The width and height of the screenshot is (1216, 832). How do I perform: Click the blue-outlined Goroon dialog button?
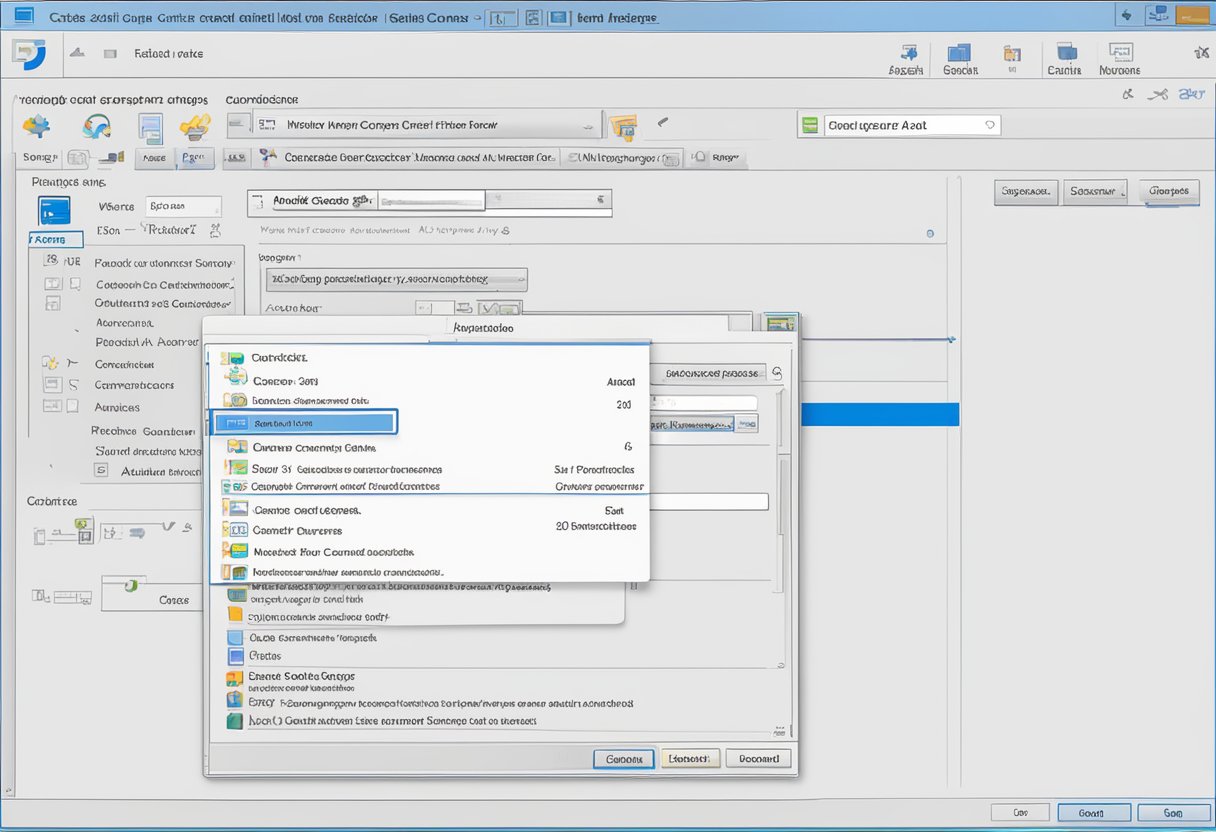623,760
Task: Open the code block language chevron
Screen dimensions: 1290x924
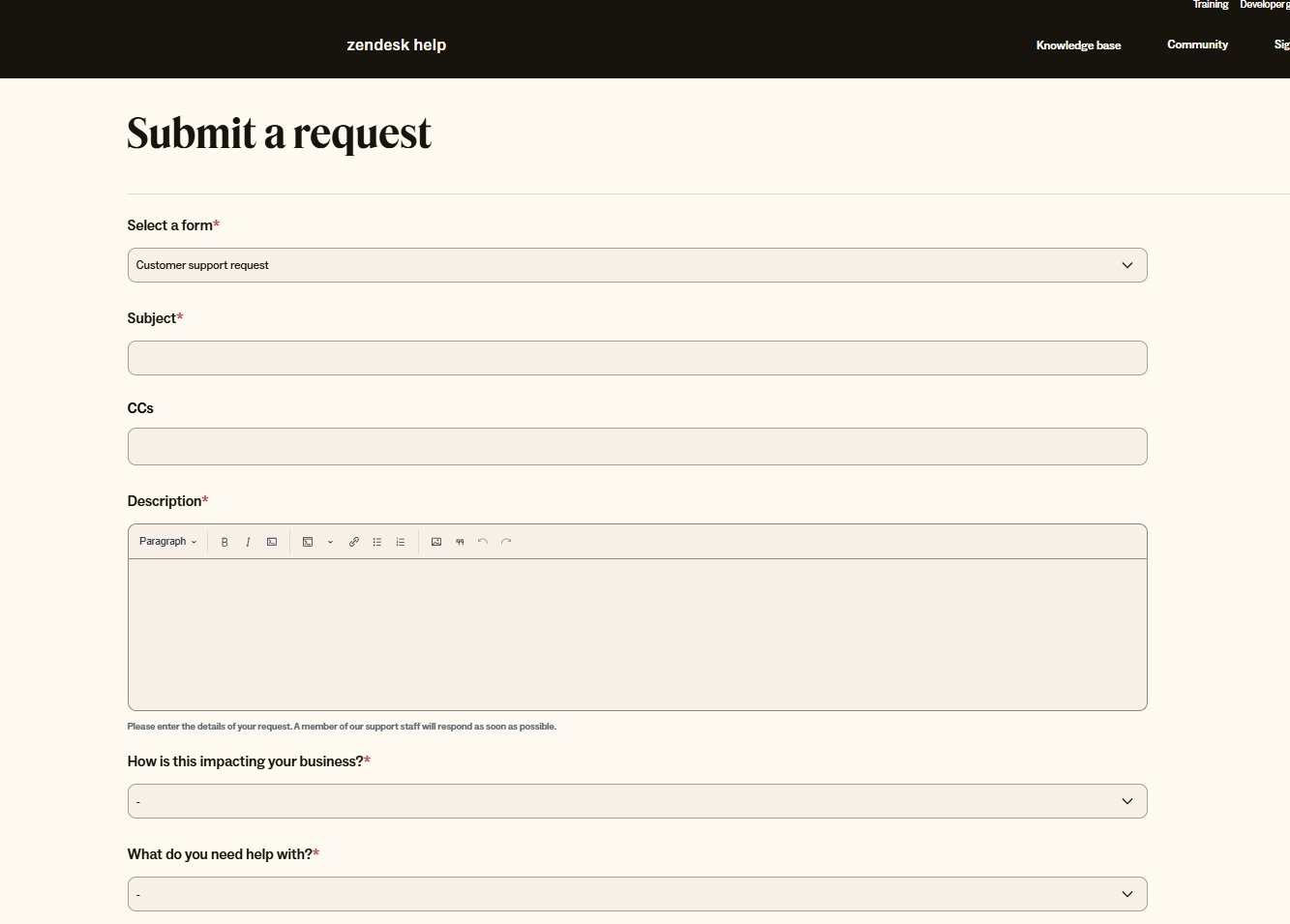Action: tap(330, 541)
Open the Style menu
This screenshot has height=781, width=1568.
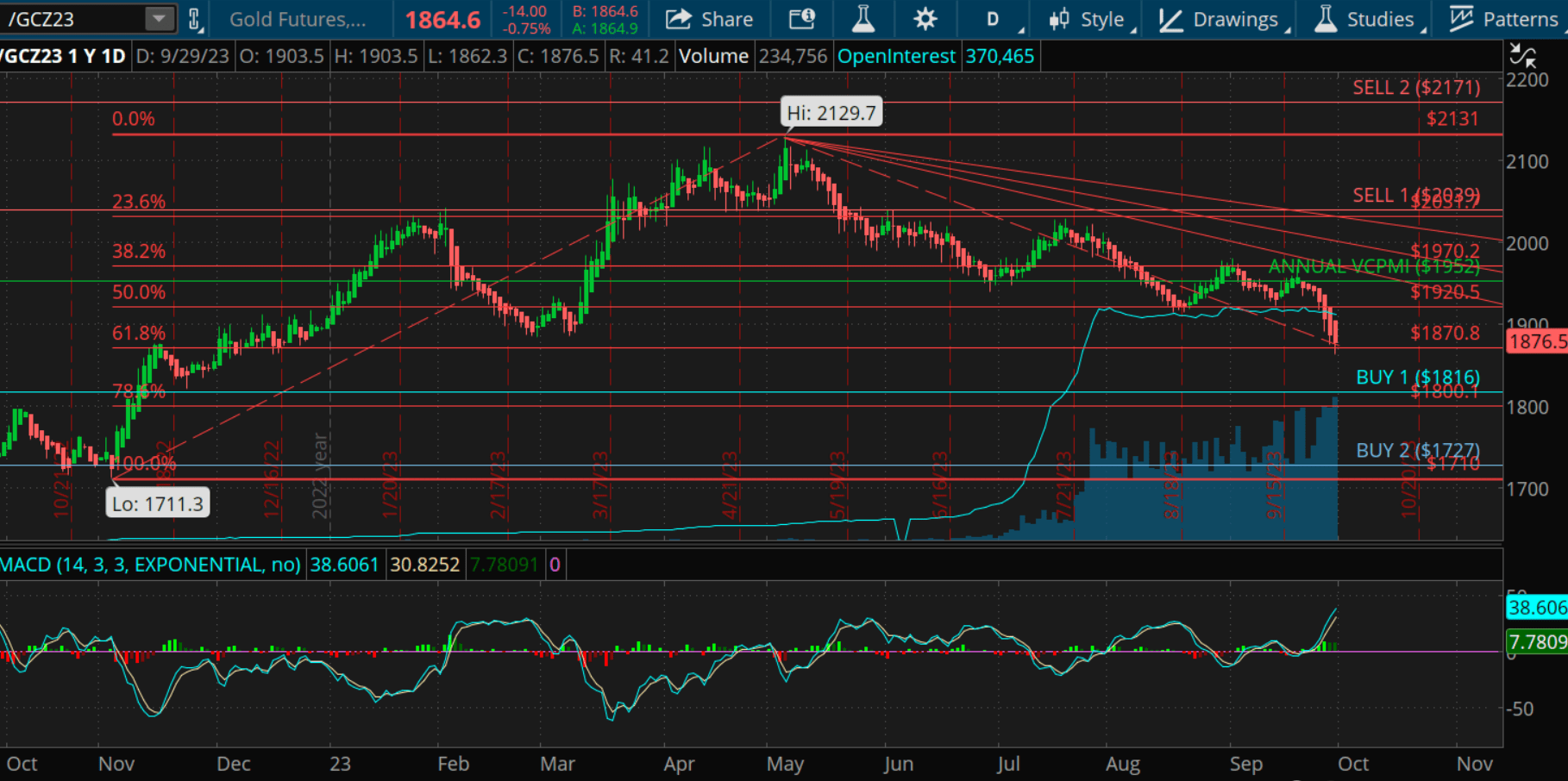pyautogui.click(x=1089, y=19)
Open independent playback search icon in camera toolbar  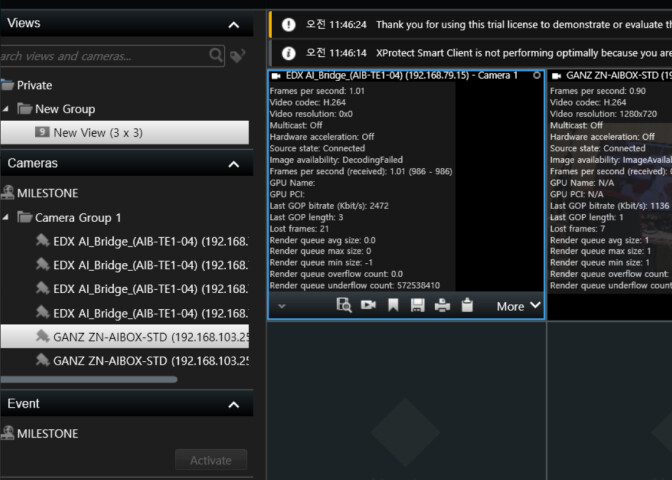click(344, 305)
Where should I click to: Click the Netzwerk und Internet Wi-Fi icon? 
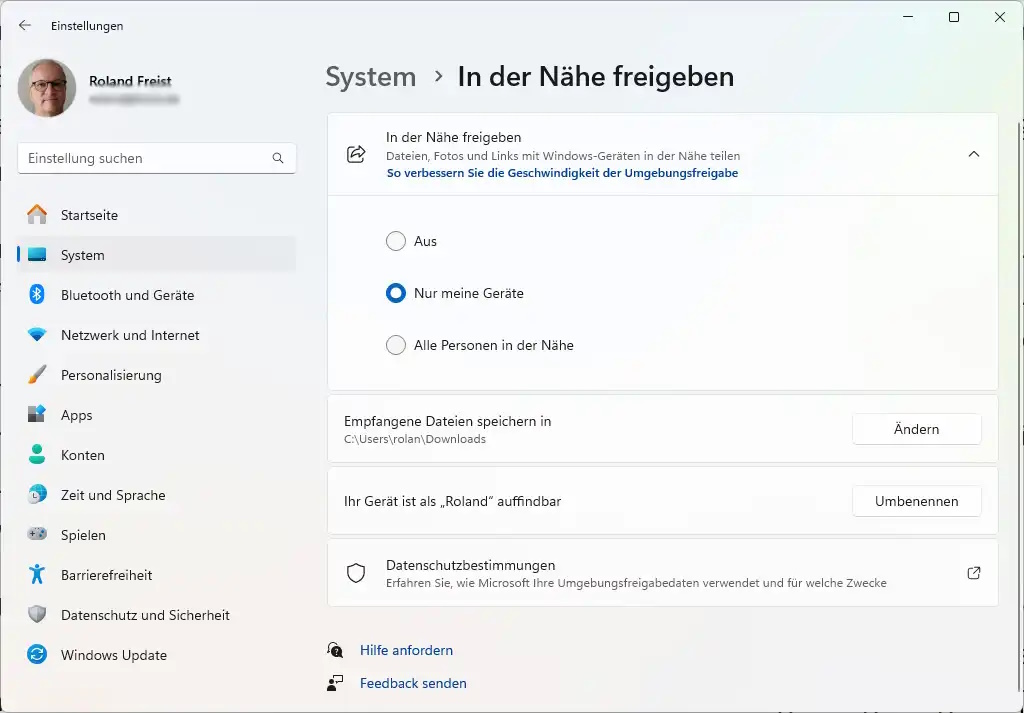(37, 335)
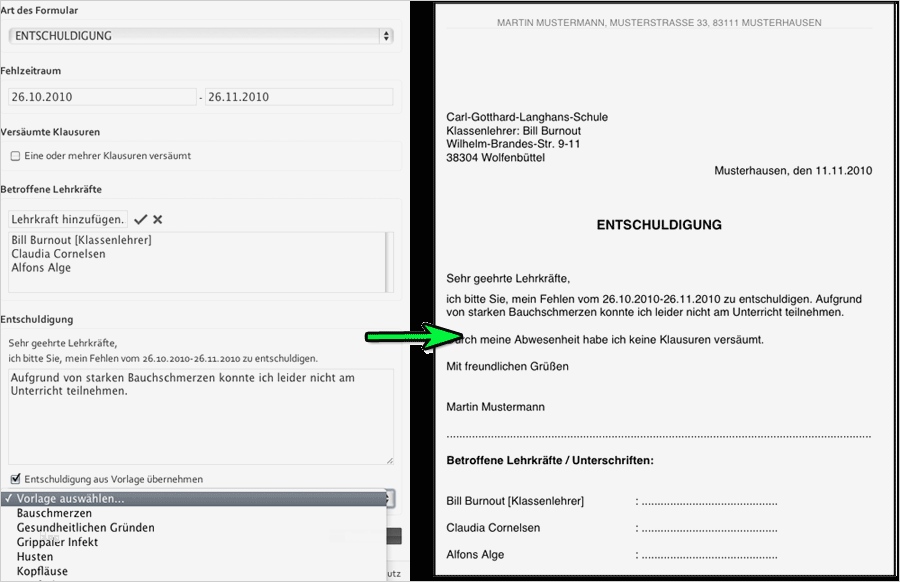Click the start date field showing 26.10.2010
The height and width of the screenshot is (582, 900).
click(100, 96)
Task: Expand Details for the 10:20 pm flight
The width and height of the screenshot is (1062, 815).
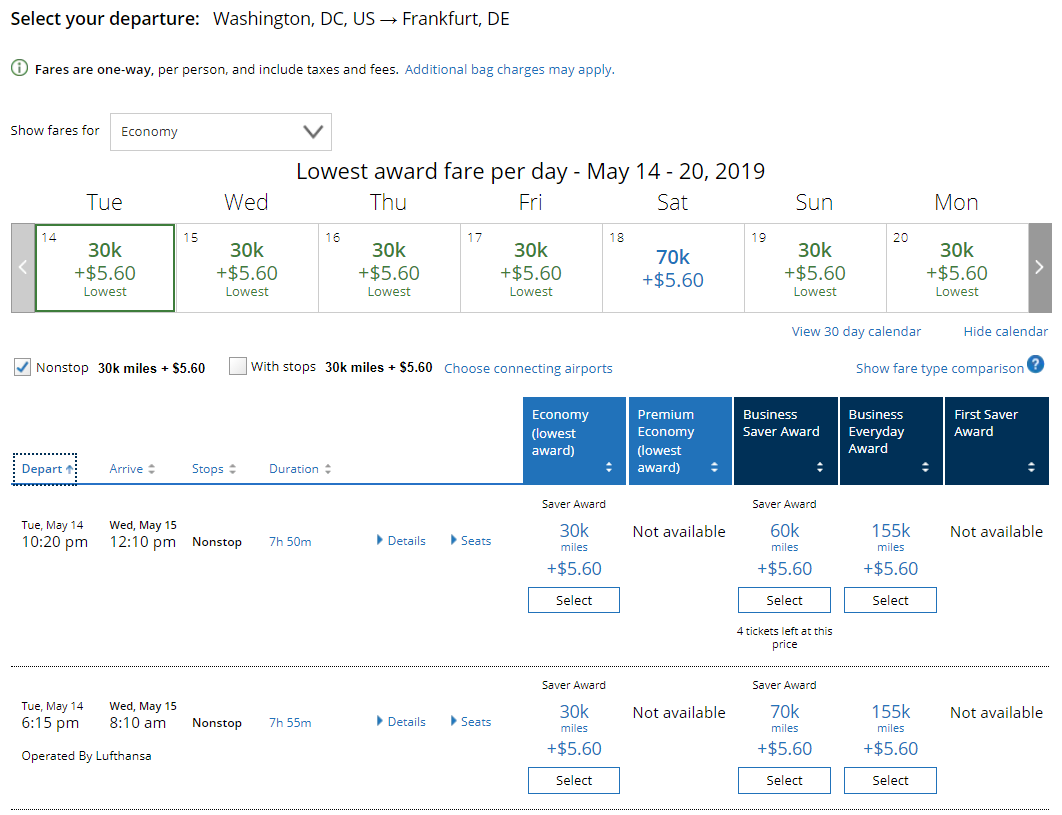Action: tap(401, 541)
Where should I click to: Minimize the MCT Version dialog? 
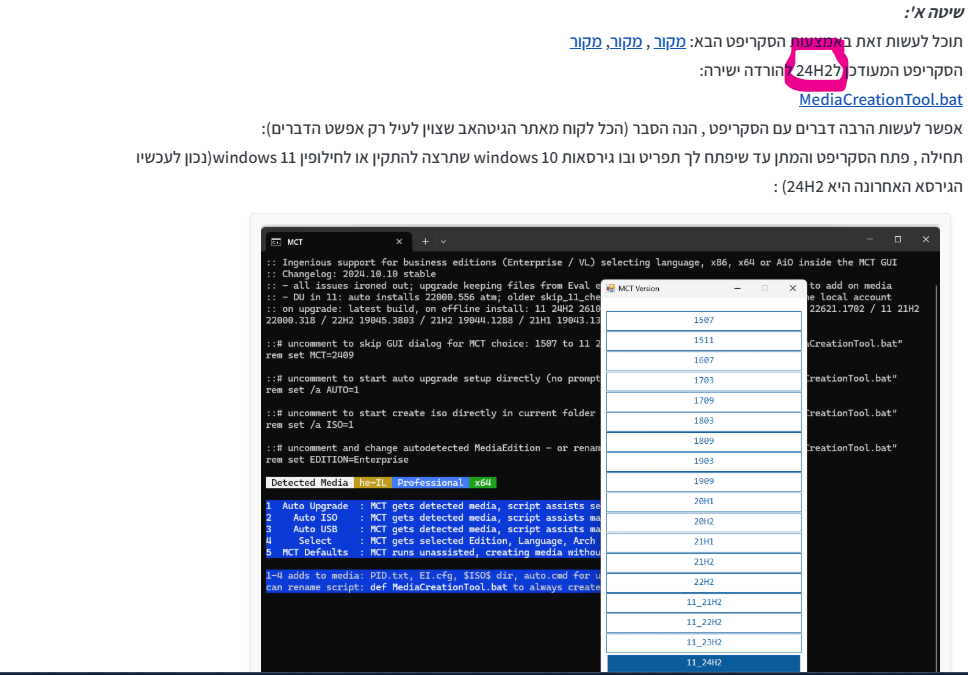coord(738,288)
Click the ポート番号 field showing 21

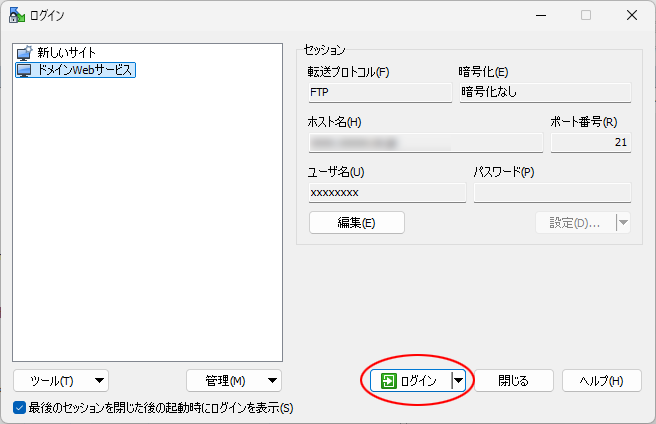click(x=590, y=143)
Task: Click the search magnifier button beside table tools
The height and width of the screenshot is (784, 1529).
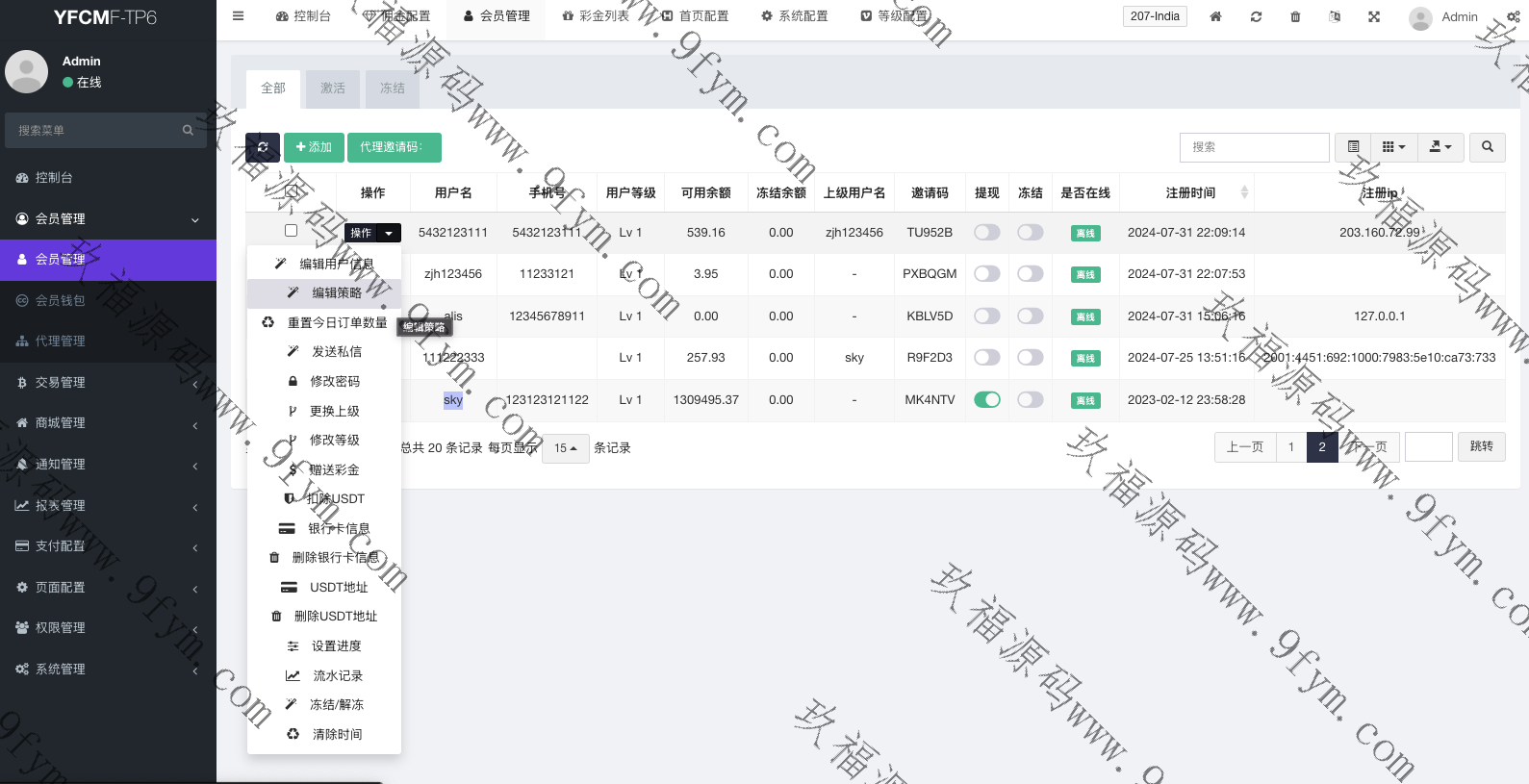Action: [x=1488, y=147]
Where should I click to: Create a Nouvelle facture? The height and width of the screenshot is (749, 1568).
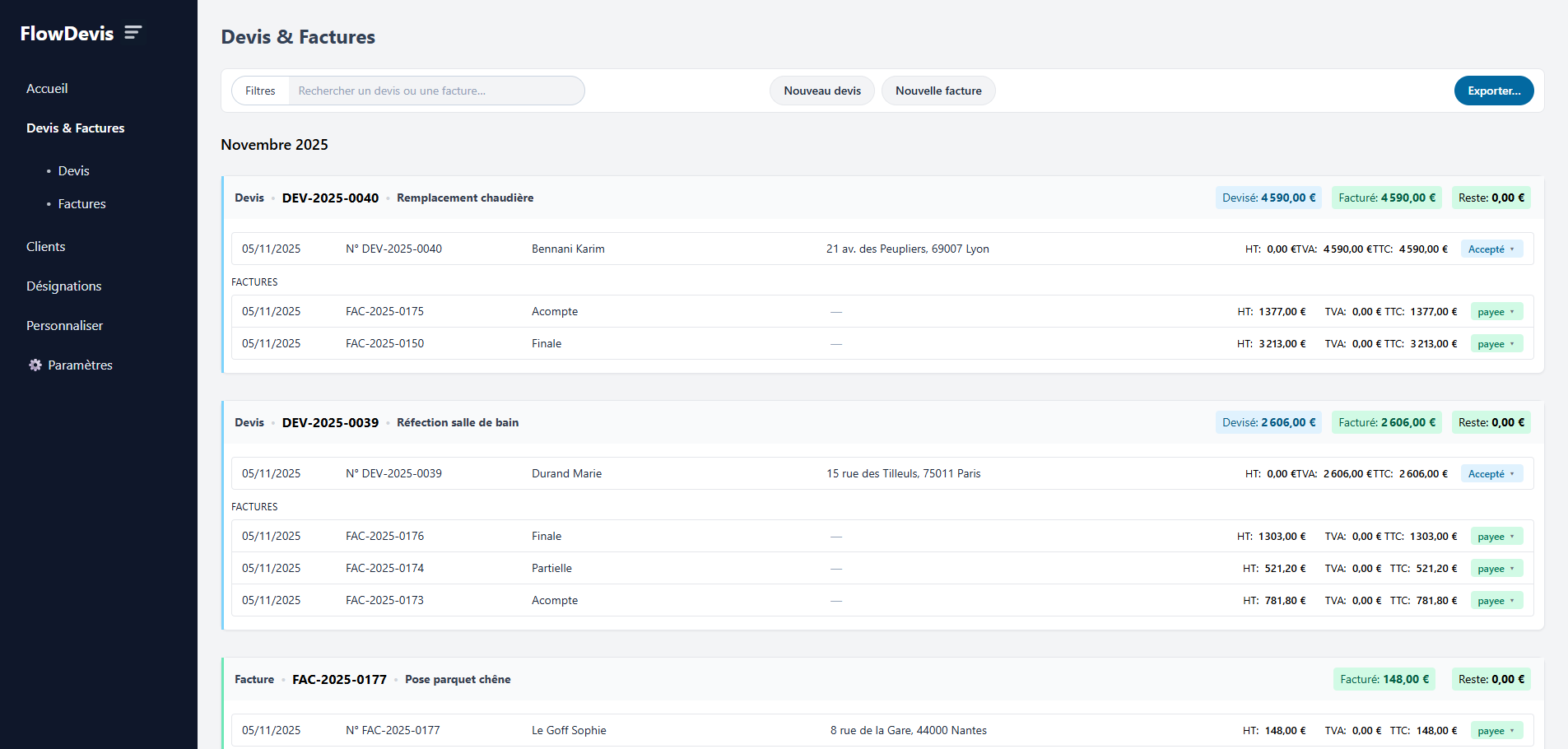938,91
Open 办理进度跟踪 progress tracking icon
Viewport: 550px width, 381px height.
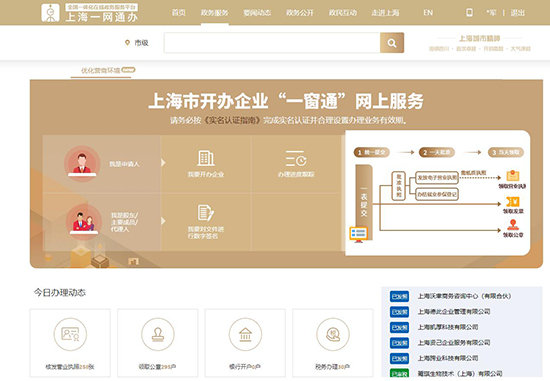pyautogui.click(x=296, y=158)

### WHAT TO DO
For the word "Task", report how many lines of the records contain it; respond with the number only.

### SOLUTION TO THIS EXERCISE
3